Microsoft a apporté les conférences audio de Skype dans les voitures Volvo, qui devient  le premier constructeur à introduire dans l'automobile cette application. Il s'agit d'une version pour les entreprises et adaptée pour un usage en voiture. Pas question naturellement de faire une visioconférence pendant qu'on conduit. Dans le cadre de ce partenariat, Volvo a simplifié l'outil. D'un clic sur l'écran tactile de bord, le conducteur peut se connecter à une conférence audio et converser en mains-libres pour ne rien rater d'une réunion. Il n'a pas à manipuler son téléphone et à mémoriser des codes compliqués. L'écran de bord permet aussi d'enregistrer un mémo et de l'envoyer à un collègue, de façon très ergonomique.

BMW va encore plus loin en intégrant à bord de sa nouvelle Série 5 Cortana, l'assistante virtuelle de Microsoft. Pilotée à la voix, elle peut rappeler les rendez-vous à venir et se charger de faire une réservation dans un restaurant à la place du conducteur. Cortana intéresse également Renault-Nissan pour sa prochaine génération de véhicules connectés. L’Alliance utilisera les mêmes fonctionnalités que Volvo, mais Renault-Nissan voit plus loin en utilisant Cortana pour paramétrer et personnaliser le véhicule en fonction de la personne montant à bord.

Microsoft accélère d’ailleurs ses efforts dans la voiture autonome. La firme américaine a lancé pendant le CES une nouvelle plateforme cloud, développée sur Microsoft Azure, à destination des constructeurs automobiles. Baptisée «Microsoft Connected Vehicle Platform», elle doit leur permettre d’utiliser le cloud pour concevoir leurs propres services de voiture connectée. Renault-Nissan a d’ores et déjà prévu d’utiliser la plateforme pour héberger les services connectés des futurs véhicules de l’Alliance.

• Côté équipementiers, les annonces ont aussi porté sur des dispositifs qui équiperont les véhicules d’ici trois ans. Le français Valeo a ainsi présenté son système XtraVue. Ce dernier permet de « voir » ce qui se passe sur la route, en amont de l’itinéraire. Comme s’il était possible de passer à travers les voitures qui se trouvent devant. Le système est basé sur des caméras connectées. Pour peu que les véhicules qui se trouvent devant, soient équipés d’une antenne intelligente, combinée à un scanner laser (comme le système SCALA que Valeo va installer sur les futurs véhicules autonomes) et au système de caméra de vision du même équipementier, le conducteur peut voir la même chose qu’eux. Il obtient, en effet, sur son écran, le flux vidéo de caméras d’autres véhicules connectés et de caméras disposées sur les infrastructures routières. Le dispositif permet ainsi de voir le véhicule qui arrive en face (mais qui est caché) au moment de déboîter pour un dépassement, ou encore de visualiser un carambolage au détour d’un virage aveugle. L’équipementier a aussi exposé sur le salon le Valeo eCruise 4U. Une sorte d’aide au freinage d’urgence pour répondre à des conditions de conduite agressive de la part d’autres conducteurs. Le Valeo eCruise 4U démontre l’efficacité d’un freinage d’urgence lorsqu’un véhicule autonome se fait brutalement couper la route par un autre un véhicule.

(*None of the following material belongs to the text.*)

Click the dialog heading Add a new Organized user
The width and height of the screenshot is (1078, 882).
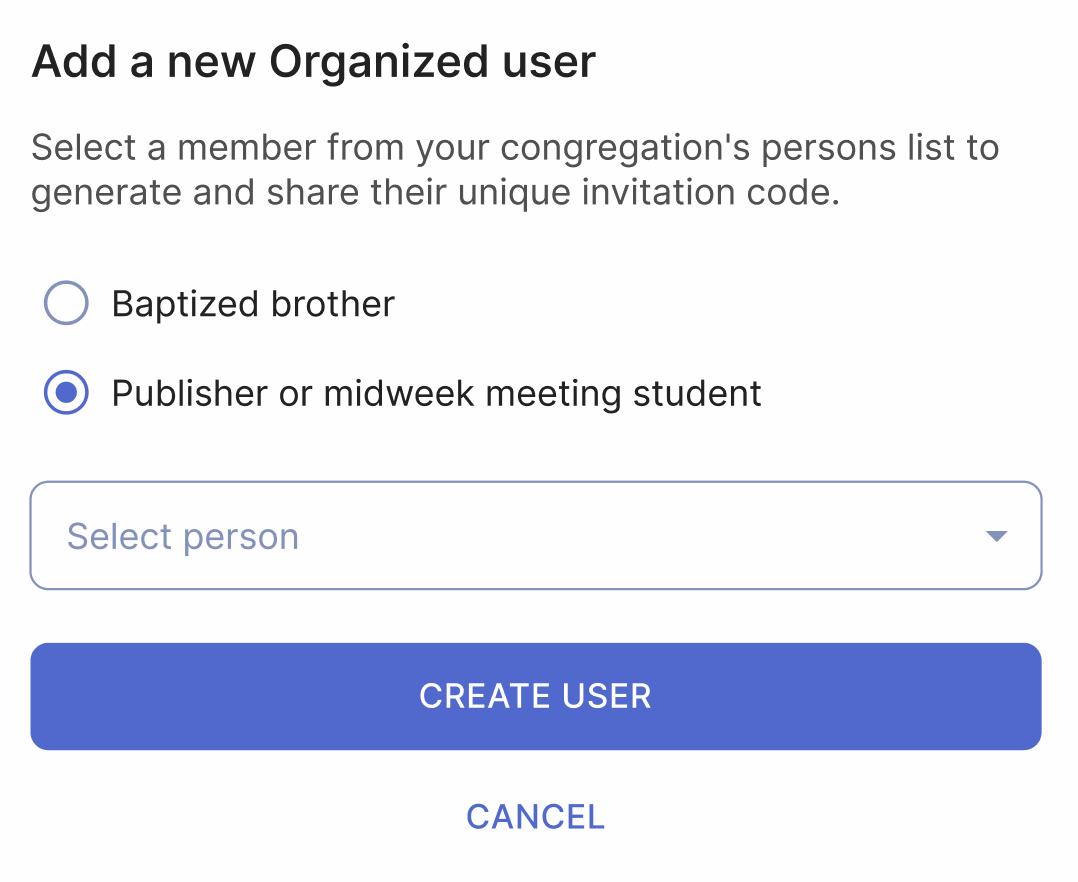pyautogui.click(x=313, y=60)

• Les constructeurs « traditionnels » n’entendent pas laisser le champ totalement libre aux géants de la techno. A la veille du lancement du CES, Toyota et Ford ont annoncé la création d’un consortium dans le domaine des véhicules connectés, avec quatre autres constructeurs. Cette initiative vise ni plus ni moins à répondre aux assauts d'Apple et Google, via leurs systèmes CarPlay et Android Auto. Baptisée SmartDeviceLink Consortium, il entend « donner aux consommateurs plus de choix pour se connecter et contrôler leurs applications de smartphones sur la route ». Autrement dit, le choix de se passer des services des géants californiens quand ils connectent leur smartphone à leur véhicule sur le tableau de bord. PSA, Mazda, Suzuki et Subaru ont rejoint ce consortium. Ces différents acteurs espèrent ainsi favoriser « une large adoption » de la plateforme SDL, construite de manière ouverte (open source), façon à garder le contrôle sur l'accès aux données du véhicule par les applications ».